Stored items from a collection:

::::

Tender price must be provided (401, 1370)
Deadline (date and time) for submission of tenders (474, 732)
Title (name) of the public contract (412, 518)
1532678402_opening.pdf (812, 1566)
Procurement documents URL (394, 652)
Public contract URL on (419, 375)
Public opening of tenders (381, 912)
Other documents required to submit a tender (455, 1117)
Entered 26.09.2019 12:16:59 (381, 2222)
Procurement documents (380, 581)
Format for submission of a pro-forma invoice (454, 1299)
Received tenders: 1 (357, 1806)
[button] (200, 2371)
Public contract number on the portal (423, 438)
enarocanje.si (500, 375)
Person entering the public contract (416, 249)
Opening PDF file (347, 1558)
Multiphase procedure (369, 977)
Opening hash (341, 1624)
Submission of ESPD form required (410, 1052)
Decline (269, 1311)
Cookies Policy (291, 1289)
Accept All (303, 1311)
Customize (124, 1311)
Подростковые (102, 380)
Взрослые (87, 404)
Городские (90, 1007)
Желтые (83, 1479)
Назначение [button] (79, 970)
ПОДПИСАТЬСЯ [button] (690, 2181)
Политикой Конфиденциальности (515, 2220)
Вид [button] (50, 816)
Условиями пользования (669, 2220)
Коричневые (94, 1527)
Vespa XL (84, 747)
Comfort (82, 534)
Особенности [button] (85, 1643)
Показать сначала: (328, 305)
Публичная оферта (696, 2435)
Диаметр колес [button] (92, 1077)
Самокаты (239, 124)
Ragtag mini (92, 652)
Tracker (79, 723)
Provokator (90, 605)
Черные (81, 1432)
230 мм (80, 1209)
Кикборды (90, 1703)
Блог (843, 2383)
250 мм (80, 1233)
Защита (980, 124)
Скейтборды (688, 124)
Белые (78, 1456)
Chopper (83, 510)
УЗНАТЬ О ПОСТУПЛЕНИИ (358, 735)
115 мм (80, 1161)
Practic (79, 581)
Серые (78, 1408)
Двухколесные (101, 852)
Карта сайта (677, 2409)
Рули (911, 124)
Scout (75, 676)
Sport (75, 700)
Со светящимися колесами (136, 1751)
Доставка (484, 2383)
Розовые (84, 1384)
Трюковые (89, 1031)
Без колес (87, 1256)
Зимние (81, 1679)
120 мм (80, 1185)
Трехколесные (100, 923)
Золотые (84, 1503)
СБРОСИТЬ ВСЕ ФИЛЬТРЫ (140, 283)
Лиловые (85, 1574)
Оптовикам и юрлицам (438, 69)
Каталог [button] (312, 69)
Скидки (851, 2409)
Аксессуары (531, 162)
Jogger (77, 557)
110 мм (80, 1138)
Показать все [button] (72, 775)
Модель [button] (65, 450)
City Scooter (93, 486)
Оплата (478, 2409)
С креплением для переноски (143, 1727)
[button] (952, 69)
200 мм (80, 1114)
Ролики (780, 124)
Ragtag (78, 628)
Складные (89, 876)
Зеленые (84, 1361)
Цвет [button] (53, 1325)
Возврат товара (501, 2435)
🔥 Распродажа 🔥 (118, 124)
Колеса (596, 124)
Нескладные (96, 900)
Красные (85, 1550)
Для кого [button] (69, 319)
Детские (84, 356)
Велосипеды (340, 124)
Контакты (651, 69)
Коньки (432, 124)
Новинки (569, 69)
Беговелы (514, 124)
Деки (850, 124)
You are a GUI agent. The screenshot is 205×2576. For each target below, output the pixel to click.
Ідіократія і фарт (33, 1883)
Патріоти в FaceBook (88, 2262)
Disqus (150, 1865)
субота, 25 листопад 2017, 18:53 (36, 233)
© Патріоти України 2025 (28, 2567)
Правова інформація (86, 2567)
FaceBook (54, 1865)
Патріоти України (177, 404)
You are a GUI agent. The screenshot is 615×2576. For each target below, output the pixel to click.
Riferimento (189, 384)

::::

### [PROBLEM TO SOLVE]
Output the entries starting at the line containing "Взрослые (87, 404)" and ending at the line containing "Зимние (81, 1679)" as a two-column CSV with the header columns "target" and "answer". Each entry gets one row, with its text in a single quoted field, its answer in another, and any line breaks replaced by spaces.

### [TASK ANSWER]
target,answer
"Взрослые","(87, 404)"
"Городские","(90, 1007)"
"Желтые","(83, 1479)"
"Назначение [button]","(79, 970)"
"ПОДПИСАТЬСЯ [button]","(690, 2181)"
"Политикой Конфиденциальности","(515, 2220)"
"Вид [button]","(50, 816)"
"Условиями пользования","(669, 2220)"
"Коричневые","(94, 1527)"
"Vespa XL","(84, 747)"
"Comfort","(82, 534)"
"Особенности [button]","(85, 1643)"
"Показать сначала:","(328, 305)"
"Публичная оферта","(696, 2435)"
"Диаметр колес [button]","(92, 1077)"
"Самокаты","(239, 124)"
"Ragtag mini","(92, 652)"
"Tracker","(79, 723)"
"Provokator","(90, 605)"
"Черные","(81, 1432)"
"230 мм","(80, 1209)"
"Кикборды","(90, 1703)"
"Блог","(843, 2383)"
"250 мм","(80, 1233)"
"Защита","(980, 124)"
"Скейтборды","(688, 124)"
"Белые","(78, 1456)"
"Chopper","(83, 510)"
"УЗНАТЬ О ПОСТУПЛЕНИИ","(358, 735)"
"115 мм","(80, 1161)"
"Practic","(79, 581)"
"Серые","(78, 1408)"
"Двухколесные","(101, 852)"
"Карта сайта","(677, 2409)"
"Рули","(911, 124)"
"Scout","(75, 676)"
"Sport","(75, 700)"
"Со светящимися колесами","(136, 1751)"
"Доставка","(484, 2383)"
"Розовые","(84, 1384)"
"Трюковые","(89, 1031)"
"Без колес","(87, 1256)"
"Зимние","(81, 1679)"